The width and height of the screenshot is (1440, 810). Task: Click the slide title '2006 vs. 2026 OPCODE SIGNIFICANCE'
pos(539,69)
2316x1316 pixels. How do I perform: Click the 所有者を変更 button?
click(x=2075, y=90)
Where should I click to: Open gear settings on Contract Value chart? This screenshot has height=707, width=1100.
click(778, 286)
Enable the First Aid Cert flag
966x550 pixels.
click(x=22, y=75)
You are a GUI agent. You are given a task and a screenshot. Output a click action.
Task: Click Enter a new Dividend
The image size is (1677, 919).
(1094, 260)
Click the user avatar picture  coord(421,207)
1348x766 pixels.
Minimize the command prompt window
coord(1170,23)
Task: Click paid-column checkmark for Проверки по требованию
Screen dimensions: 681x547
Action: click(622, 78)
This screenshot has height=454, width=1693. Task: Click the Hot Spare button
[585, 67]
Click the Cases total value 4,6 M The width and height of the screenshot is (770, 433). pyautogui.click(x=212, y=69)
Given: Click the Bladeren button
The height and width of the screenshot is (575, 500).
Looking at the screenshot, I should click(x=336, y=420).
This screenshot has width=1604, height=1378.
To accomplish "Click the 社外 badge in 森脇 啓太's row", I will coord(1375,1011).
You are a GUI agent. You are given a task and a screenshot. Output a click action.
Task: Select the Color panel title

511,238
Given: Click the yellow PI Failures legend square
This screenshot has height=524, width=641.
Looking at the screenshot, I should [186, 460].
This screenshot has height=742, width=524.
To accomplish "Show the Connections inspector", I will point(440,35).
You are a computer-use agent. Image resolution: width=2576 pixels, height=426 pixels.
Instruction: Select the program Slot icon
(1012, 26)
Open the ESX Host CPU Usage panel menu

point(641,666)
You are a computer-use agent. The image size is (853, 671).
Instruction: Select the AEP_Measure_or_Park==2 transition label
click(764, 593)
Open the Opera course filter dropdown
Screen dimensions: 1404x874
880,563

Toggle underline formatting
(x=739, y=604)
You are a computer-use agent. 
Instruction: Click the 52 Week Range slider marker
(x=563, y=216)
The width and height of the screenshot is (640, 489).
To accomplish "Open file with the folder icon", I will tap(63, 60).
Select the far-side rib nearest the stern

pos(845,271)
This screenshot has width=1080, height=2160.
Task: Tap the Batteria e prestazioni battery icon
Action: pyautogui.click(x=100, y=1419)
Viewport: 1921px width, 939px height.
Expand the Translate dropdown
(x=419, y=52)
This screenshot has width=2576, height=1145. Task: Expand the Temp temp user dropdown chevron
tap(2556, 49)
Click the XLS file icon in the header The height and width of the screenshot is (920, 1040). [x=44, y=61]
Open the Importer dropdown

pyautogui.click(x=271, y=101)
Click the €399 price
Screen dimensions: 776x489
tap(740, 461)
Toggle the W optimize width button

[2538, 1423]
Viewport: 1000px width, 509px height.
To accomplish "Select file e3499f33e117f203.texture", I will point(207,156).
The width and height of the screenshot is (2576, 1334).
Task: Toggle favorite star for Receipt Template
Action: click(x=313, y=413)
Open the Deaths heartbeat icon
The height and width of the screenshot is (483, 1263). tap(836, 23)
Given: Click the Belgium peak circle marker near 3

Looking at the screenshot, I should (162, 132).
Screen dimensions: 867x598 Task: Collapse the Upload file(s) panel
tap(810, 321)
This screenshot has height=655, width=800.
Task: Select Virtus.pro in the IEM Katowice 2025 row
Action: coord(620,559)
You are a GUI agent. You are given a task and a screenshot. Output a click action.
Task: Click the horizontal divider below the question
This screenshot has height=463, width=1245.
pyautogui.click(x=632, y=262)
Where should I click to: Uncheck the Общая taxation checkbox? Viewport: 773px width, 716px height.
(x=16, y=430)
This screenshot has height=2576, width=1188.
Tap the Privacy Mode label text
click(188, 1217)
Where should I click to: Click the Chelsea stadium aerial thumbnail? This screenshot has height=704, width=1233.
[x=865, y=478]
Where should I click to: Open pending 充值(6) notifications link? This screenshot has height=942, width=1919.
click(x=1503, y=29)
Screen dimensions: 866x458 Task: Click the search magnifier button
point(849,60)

-- EXERCISE DETAILS --
Give the stretch of the listing from its start through the line containing "Click the Cases" again, swapping "screenshot" for "capture" and keeping all else unchanged.

-- CORRECT ANSWER --
The width and height of the capture is (1440, 810). Task: Click the slide title '2006 vs. 2026 OPCODE SIGNIFICANCE'
pos(539,69)
2316x1316 pixels. How do I perform: Click the 所有者を変更 button?
click(x=2075, y=90)
Where should I click to: Open gear settings on Contract Value chart? This capture has height=707, width=1100.
click(778, 286)
Enable the First Aid Cert flag
966x550 pixels.
click(x=22, y=75)
You are a GUI agent. You are given a task and a capture. Output a click action.
Task: Click Enter a new Dividend
The image size is (1677, 919).
(1094, 260)
Click the user avatar picture  coord(421,207)
1348x766 pixels.
Minimize the command prompt window
coord(1170,23)
Task: Click paid-column checkmark for Проверки по требованию
Screen dimensions: 681x547
Action: click(622, 78)
This capture has height=454, width=1693. Task: Click the Hot Spare button
[585, 67]
Click the Cases total value 4,6 M The width and height of the capture is (770, 433). pyautogui.click(x=212, y=69)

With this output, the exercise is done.